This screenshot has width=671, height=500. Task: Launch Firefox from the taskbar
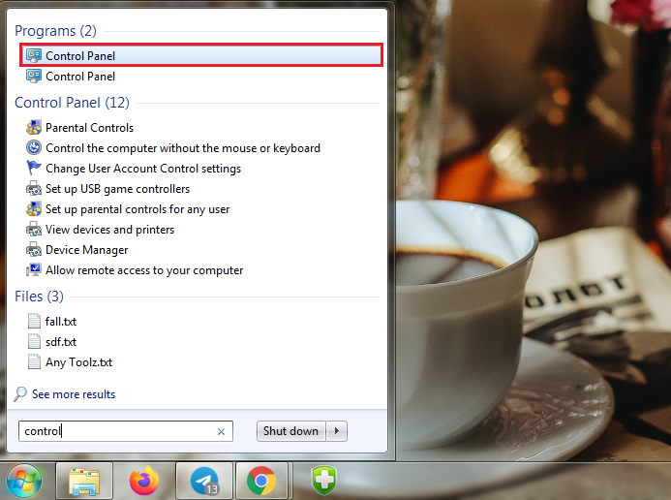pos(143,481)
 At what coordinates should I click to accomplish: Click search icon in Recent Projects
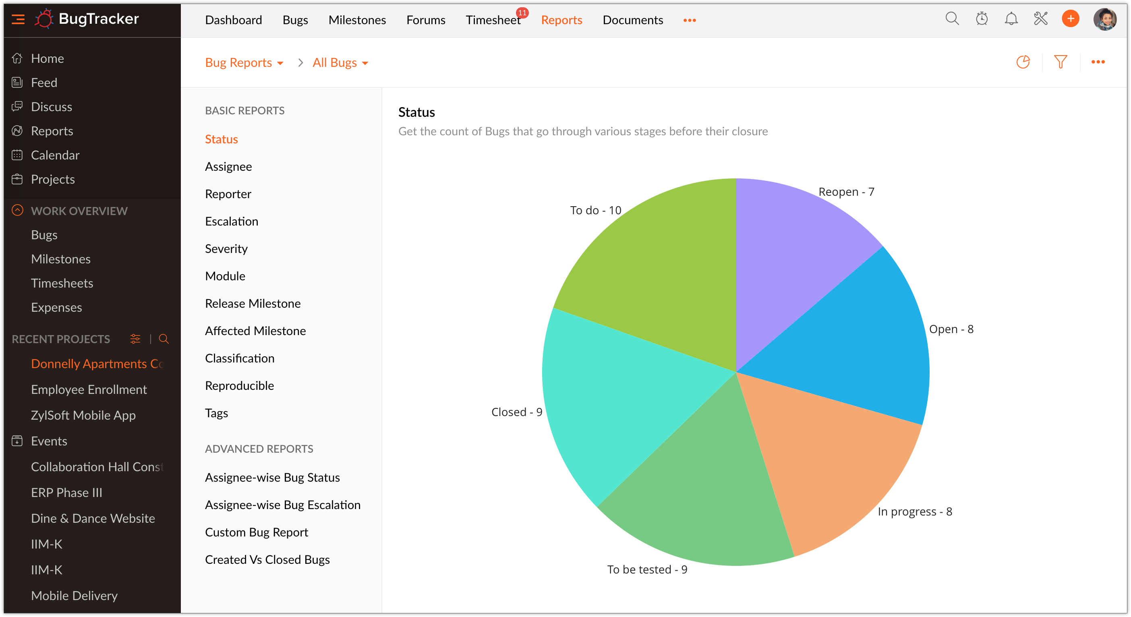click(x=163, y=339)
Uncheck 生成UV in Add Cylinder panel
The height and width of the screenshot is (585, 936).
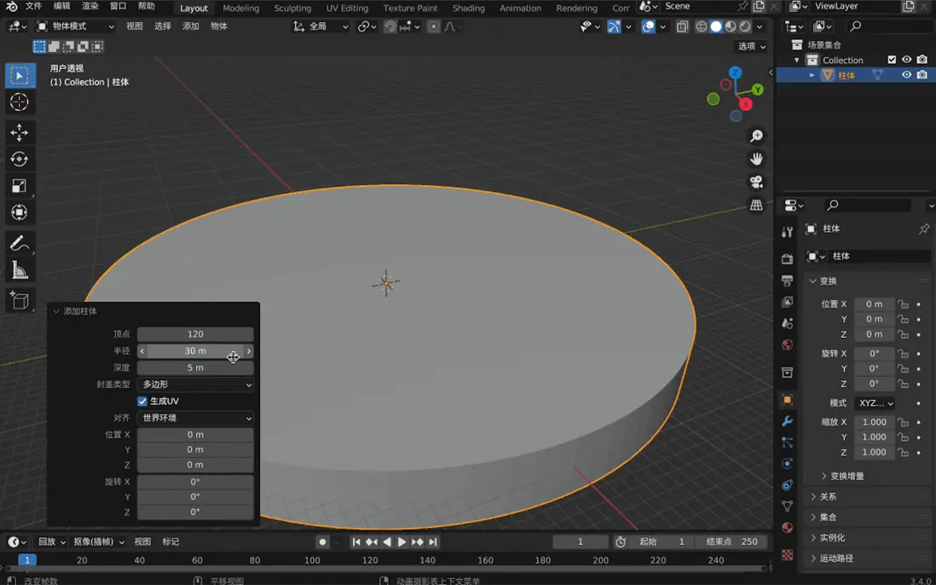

● Task description: Gather every line from the data above that contains the string "height". Only matches with the same letter case count.

● Problem solution:
This screenshot has width=671, height=500. Task: Launch Firefox from the taskbar
The height and width of the screenshot is (585, 936).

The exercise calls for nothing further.